2 Forward Facing Cannons

Credit collider.com

One thing that is noticeable about virtually any ground-based, armed military vehicle is that their firearms are never rigidly mounted. The M2 Brownings mounted to the Jeeps in the TV show Rat Patrol were always pintle-mounted. The cannons on tanks can—at the very least—rise up and down, if not rotate a full 360 degrees. You need to be able to aim them without having to aim the entire vehicle if you want to engage the enemy in an effective manner. And yet, the Tumbler’s weapons are mounted to point forward only, which means it always has to point directly at the target.
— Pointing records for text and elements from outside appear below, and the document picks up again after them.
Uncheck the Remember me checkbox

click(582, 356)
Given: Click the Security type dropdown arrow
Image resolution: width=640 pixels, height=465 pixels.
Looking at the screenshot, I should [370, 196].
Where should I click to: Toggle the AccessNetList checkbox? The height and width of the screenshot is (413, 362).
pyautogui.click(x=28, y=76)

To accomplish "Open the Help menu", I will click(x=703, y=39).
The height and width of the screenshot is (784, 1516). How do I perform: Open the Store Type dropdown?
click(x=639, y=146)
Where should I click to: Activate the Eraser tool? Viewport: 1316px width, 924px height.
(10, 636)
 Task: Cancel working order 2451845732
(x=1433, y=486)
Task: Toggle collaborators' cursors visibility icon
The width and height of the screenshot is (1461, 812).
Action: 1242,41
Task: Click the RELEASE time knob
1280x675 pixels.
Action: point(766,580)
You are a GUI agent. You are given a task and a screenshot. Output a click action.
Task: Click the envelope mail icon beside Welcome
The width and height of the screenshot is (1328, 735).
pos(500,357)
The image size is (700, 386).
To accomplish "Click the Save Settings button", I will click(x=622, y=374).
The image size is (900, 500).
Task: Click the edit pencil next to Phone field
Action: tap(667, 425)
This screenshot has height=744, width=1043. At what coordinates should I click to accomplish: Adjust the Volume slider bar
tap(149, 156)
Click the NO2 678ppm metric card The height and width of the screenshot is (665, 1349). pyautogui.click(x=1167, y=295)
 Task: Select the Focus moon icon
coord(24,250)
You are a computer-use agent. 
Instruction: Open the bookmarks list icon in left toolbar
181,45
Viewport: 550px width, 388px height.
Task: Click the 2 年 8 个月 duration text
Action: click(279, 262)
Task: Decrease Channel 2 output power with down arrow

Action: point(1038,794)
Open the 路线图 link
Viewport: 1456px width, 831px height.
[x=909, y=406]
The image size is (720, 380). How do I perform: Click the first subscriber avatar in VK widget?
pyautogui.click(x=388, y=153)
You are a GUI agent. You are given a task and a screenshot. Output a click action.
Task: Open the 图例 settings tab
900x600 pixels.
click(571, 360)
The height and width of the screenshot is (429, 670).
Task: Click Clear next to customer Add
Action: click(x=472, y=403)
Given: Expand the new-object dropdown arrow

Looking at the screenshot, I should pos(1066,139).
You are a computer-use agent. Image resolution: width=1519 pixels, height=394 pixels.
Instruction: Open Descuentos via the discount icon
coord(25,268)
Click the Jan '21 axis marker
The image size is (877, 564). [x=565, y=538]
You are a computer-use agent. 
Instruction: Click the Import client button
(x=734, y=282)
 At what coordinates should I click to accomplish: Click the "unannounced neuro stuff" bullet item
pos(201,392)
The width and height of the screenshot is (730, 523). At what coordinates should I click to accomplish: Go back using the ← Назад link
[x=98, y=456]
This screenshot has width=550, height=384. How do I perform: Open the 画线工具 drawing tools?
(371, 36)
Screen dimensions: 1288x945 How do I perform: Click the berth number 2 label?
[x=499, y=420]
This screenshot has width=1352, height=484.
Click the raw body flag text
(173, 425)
Bruce Wayne and Wayne Enterprises need to go back to the drawing board for that part of the design.

1 Lots of Suspension Travel, No Ground Clearance

Credit mobasharqureshi.com

The actual Tumblers used for the movie shoots had about 12 inches of suspension travel in order to tackle the jumps and bumps of battle—but at full travel, the undercarriage and bodywork must have been scraping the ground because the Tumbler definitely did not have 12 inches of ground clearance all around, judging by photos of the vehicles. Taking into account static suspension sag, there might be just enough space for full travel before the hard parts start scraping. If Gotham’s streets are half as potholed as New York City’s, Batman would have a rough time just getting to the office every morning—never mind battling bad guys up in the hills or out in the desert. He would be better off taking the Batcopter, Bat-Camry, or Bat-Public-Transit for a smoother trip.